Klar, er erkannte die Wunde, die die Gier nach mehr Kristallen und mehr Kristallen in den Berg am Rande des Jbel Sirwa gerissen hatte. Die jahrzehntelange Bergbauaktivitäten hatte ein Drittel des Bergrückens weggenagt. Von dem einst hohem Ausläufer des Gebirges war nun mehr das Plateau mit dem Straflager geblieben und die steile Felswand, welche die Westseite des Lagers bildete. Die nackte Felswand erinnerte an ein von Termiten zernagtes Holzstück. Die Löcher in der Wand waren aber die Eingänge zu den kurzen Stollen, in denen die Strafgefangenen nach Kristallen schürften. Zwischen dieser Steilwand und der schäbigen Siedlung für die Wachmannschaft und ihren Kommandanten am anderen Ende, nahm das Straflager die steinige Fläche ein, ein staubiges Trapez, entstanden durch das Einebnen des Abraums.

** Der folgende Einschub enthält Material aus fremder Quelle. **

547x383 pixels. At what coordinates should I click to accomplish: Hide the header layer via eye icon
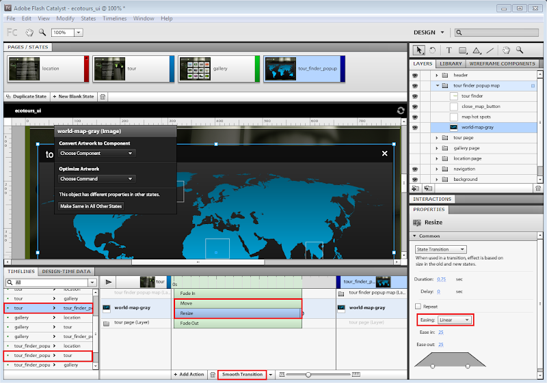pyautogui.click(x=415, y=75)
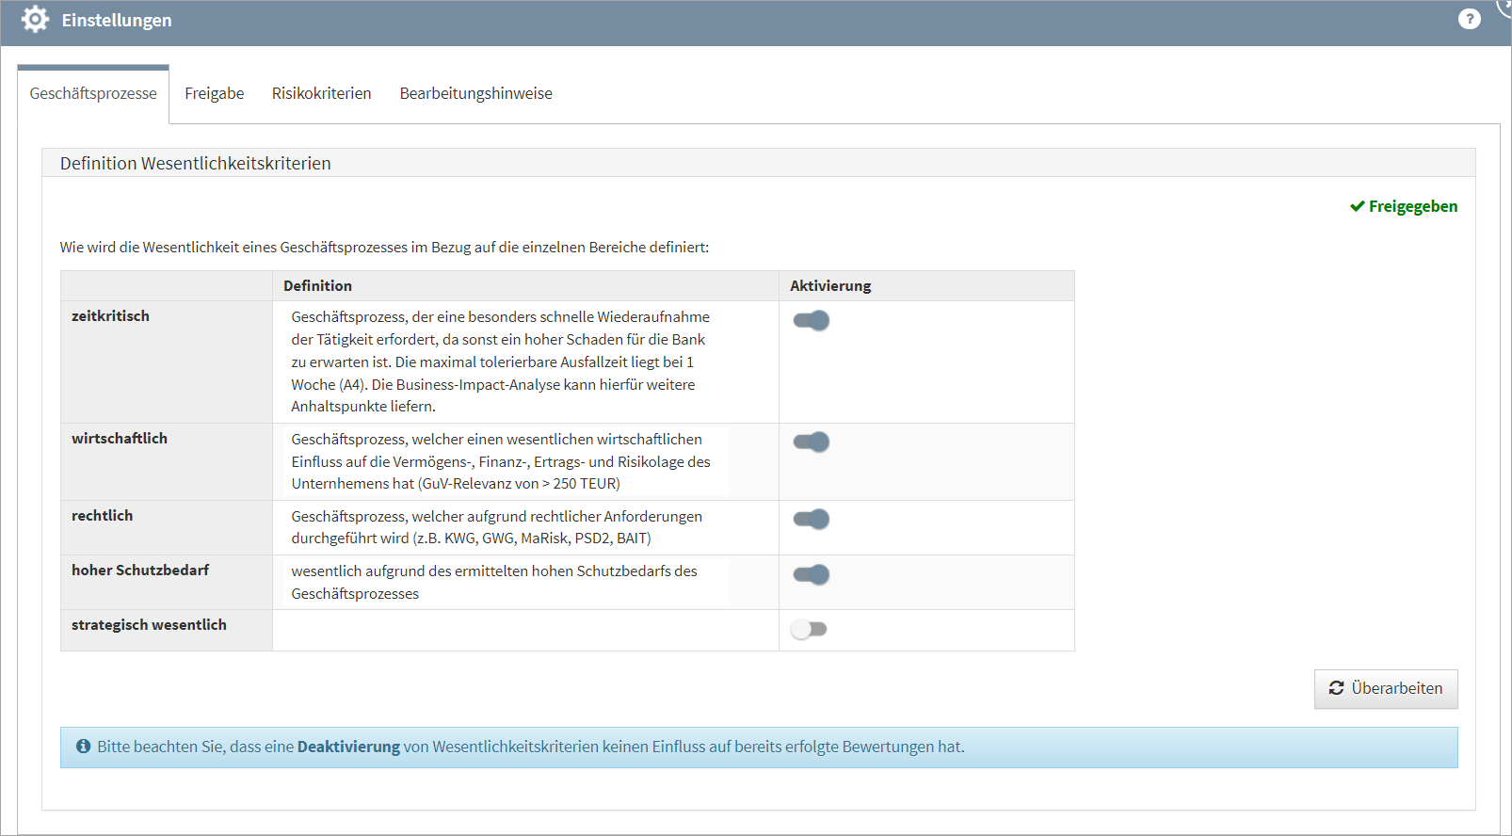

Die zerfressene Steilwand bildete ein natürliches, weil unüberwindliches Hindernis für jeden Ausbruchsversuch, zumal ihre obere Kante durch einen Palisadenzaun gesichert war. Dieser führte am Rande der Wände bis zum Straflager herunter, weiter an dessen Nordgrenze entlang bis zum Zaun, der die Behausungen der Wachmannschaft vom Straflager trennte. Entlang des Nordzauns aus übermannshohen Pfählen hatten die Sträflinge alles Gestrüpp aufgehäuft, das beim Abgraben des Bergrückens zur Erweiterung der Mine anfiel. Dadurch war ein unüberwindlicher Wall aus trockenen, ineinander verfilzten, teils schon verrotteten Ästen entstanden, der jetzt im Hochsommer trocken wie Zunder und damit wie geschaffen für KeYNamM's Plan war.

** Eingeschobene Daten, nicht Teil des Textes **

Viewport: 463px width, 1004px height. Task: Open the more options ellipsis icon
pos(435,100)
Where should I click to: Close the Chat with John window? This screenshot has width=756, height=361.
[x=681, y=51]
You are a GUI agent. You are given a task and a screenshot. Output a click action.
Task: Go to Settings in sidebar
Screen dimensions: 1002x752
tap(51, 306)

KeYNamM wollte das Lager von der Nordseite her angreifen, da dies von der Südseite her nicht möglich war. Gegen Süden war das Lager zwar nur durch einen niedrigen Zaun gesichert, der sich leicht verlegen ließ, sobald neue Stollen in den Berg getrieben wurden, um die erschöpften Stollen im nördlichen Teil des Steilhangs zu ersetzen. Entlang dieses Zaunes patrouillierten, im Gegensatz zu dem Gestrüppwall im Norden, Tag und Nacht schwerbewaffnete Wachen mit scharfen Hunden.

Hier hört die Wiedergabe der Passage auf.